Will humans will follow the flora and fauna? The question, of course, goes beyond matters of biology. Climatologists say planet warming makes hurricanes fiercer and droughts meaner. Human inhabitants of regions prone to such calamities suffer the discomfort or fear of rising sea levels, wind, deluges and fire. But global warming will also cost them.

Insurers are now including climate change in their calculations of risks, reports Bloomberg BusinessWeek. This could mean higher premiums. It could mean forcing homeowners to spend more on such items as wind-proofing. It could mean shrinking coverage for natural disasters — narrowing the so-called God Clause.

The drought in Texas has reached biblical proportions. Wildfires are consuming homes. Ranchers have given up their cattle, as farmers lose their crops. In some parts, water supplies are so low and concentrated that people are brushing teeth with bottled water.

Climatologists are listing factors other than global warming, chiefly La Nina, a cooling pattern in the tropical Pacific that holds off rain. But climate change has left Texas starting from a hotter base. Its temperatures are now 1.5 degrees Fahrenheit higher than they were in the '80s and '90s. That means you need more water than before to grow the same amount of crops.

By 2060, Texas could be five degrees hotter than now, according to state climatologist John Nielsen-Gammon.

He has declared this the worst one-year drought in recorded Texas history and the hottest summer of any state in U.S. history. (Oklahoma and New Mexico are not far behind.)

Texas is no stranger to droughts. There was a long and terrible siege in the 1950s. But besides a lower base temperature, the big difference in 1950 was that Texas had fewer than 8 million people to supply with water. It now has 25 million.

The drought has inspired Gov. Rick Perry to pray for rain. He accuses scientists who insist that humans burning fossil fuels plays a role in global warming (the expert consensus, actually) of making it up to enhance their research budgets. If man has little or nothing to do with it, then man can just sit back. Or perhaps move to Minnesota.

Meanwhile, Texas homeowners are confronting massive electric bills for running air conditioners as temperatures swelter in the triple digits for weeks at a time. A friend in Palestine, Texas, reports that he doesn't lower his thermostat below 85 degrees during the day, to avoid getting clobbered by a massive a/c bill. And monthly water costs are soaring, with some residential bills going well into the hundreds.

The wildfires have fouled the air. The beauty of local vegetation is gone. Birds migrating south could die of thirst. (Texans have been asked to put out bowls of water for the hummingbirds passing through.)

Elsewhere, North Carolina is cleaning up the debris from Hurricane Irene. New Jersey and Pennsylvania, hit by Irene, were flooded again by Tropical Storm Lee.

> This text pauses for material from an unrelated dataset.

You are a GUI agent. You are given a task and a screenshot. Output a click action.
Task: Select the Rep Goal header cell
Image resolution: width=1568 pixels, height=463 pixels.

Stuff does happen in nature. But it takes a sturdy hostility to science to bash the experts giving us all fair warning of worse cataclysm ahead if we don't act. Do nothing to curb global warming, and we humans will be following the bark beetle up the slopes.

To find out more about Froma Harrop, and read features by other Creators Syndicate writers and cartoonists, visit the Creators Syndicate web page at www.creators.com.

COPYRIGHT 2011 THE PROVIDENCE JOURNAL CO.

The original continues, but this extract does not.